DIRECTIONS FOR THIS TASK —
Copy, please, the line with "The height and width of the screenshot is (140, 304)." and each line that follows it through the end of the data below, exactly as given and without pictures.

AVAILABLE DATA —
——

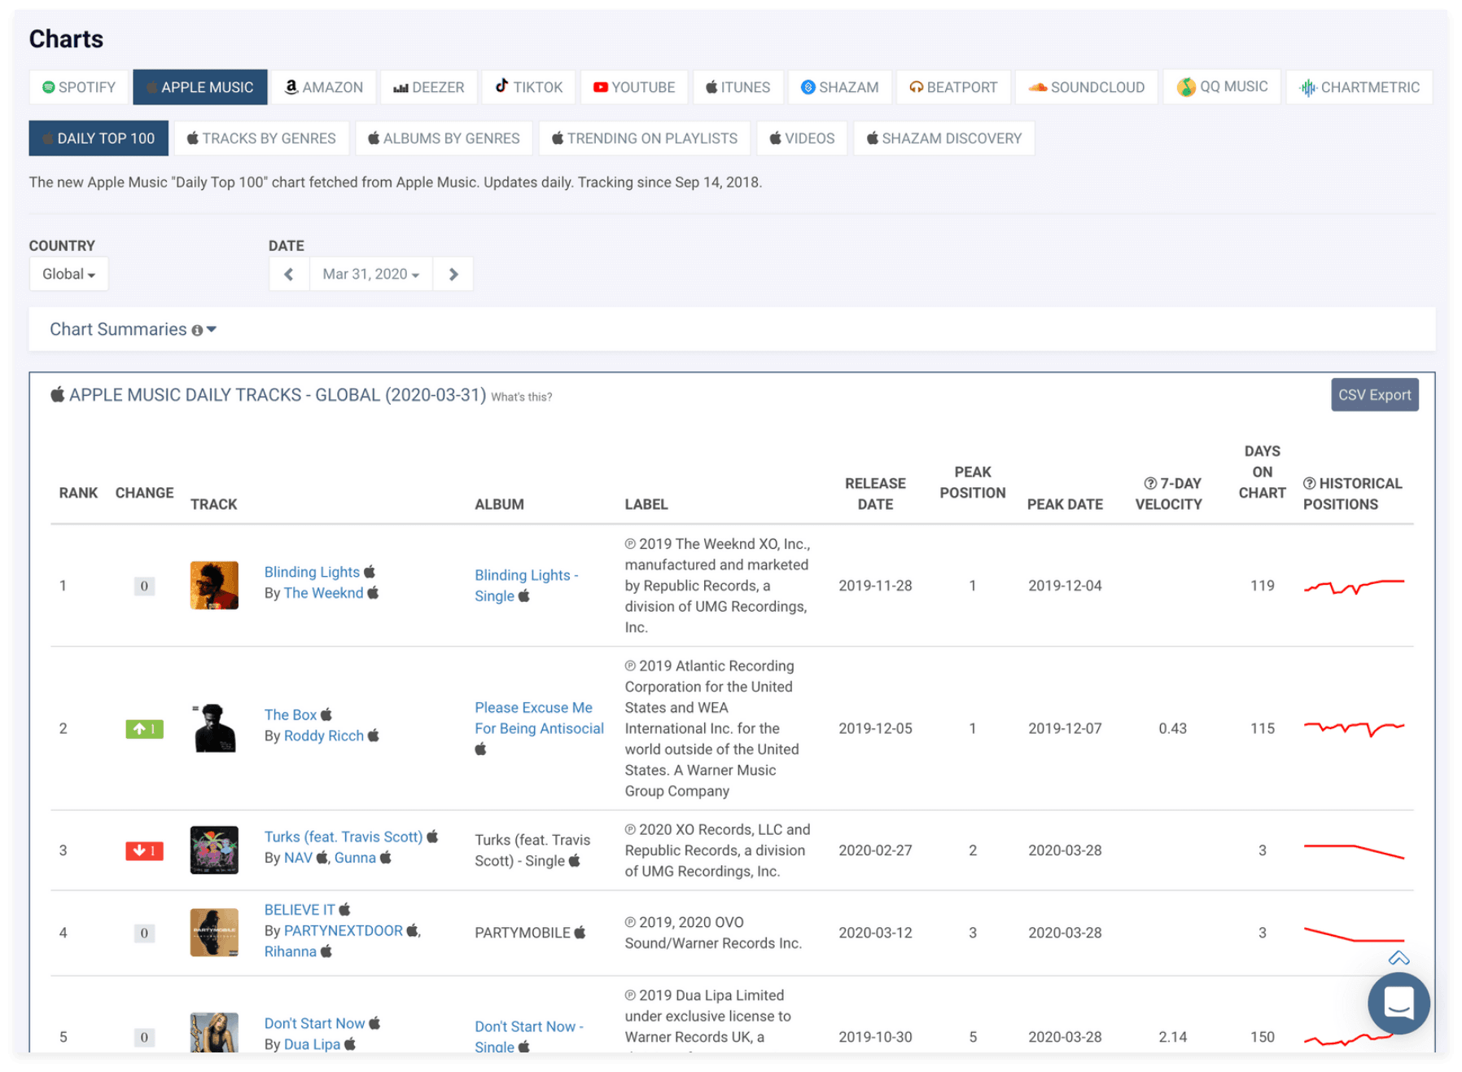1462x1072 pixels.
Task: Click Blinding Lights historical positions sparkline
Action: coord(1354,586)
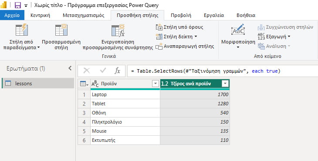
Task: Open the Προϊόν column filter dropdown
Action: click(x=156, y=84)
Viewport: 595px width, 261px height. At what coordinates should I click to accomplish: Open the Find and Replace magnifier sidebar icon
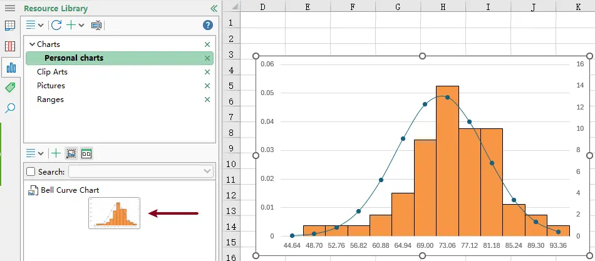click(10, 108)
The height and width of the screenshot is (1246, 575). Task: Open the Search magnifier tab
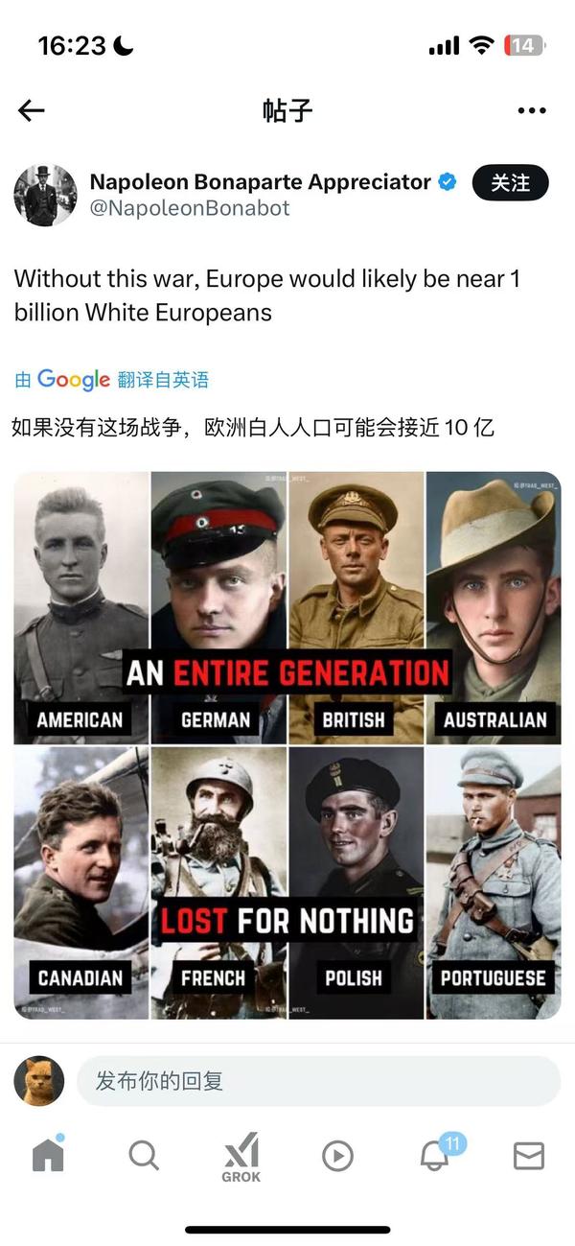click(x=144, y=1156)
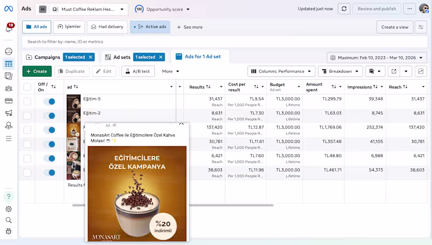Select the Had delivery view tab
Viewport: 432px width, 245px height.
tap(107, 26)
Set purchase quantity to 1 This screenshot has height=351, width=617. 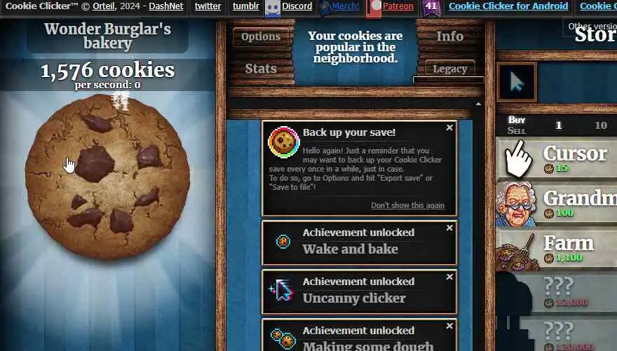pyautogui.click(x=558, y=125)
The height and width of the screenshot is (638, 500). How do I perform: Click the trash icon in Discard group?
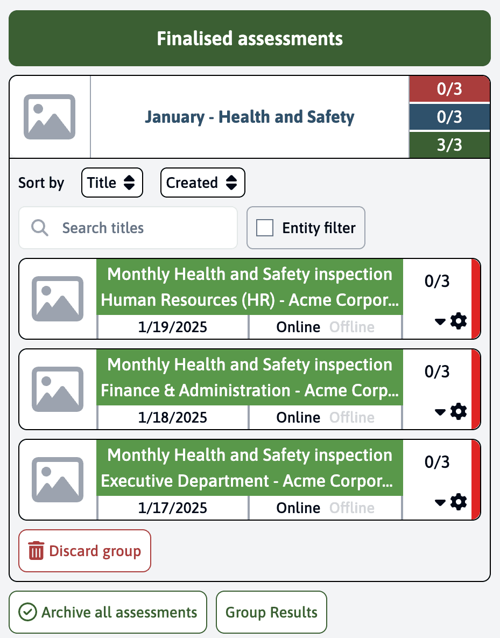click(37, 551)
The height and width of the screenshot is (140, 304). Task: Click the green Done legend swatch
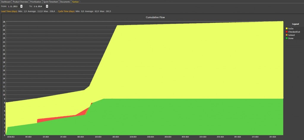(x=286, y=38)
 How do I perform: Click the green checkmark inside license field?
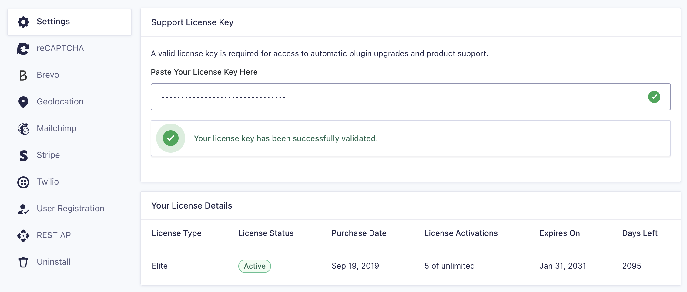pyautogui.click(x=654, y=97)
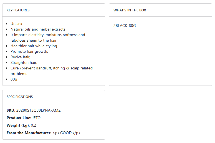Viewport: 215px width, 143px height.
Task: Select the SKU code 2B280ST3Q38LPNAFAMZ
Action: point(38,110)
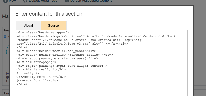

——

WRITTEN RESPONSE —
The height and width of the screenshot is (140, 304). Task: Click the green Done legend swatch
(x=286, y=38)
 How do I perform: Click the green checkmark inside license field?
pyautogui.click(x=654, y=97)
Viewport: 215px width, 143px height.
Task: Select the SKU code 2B280ST3Q38LPNAFAMZ
Action: point(38,110)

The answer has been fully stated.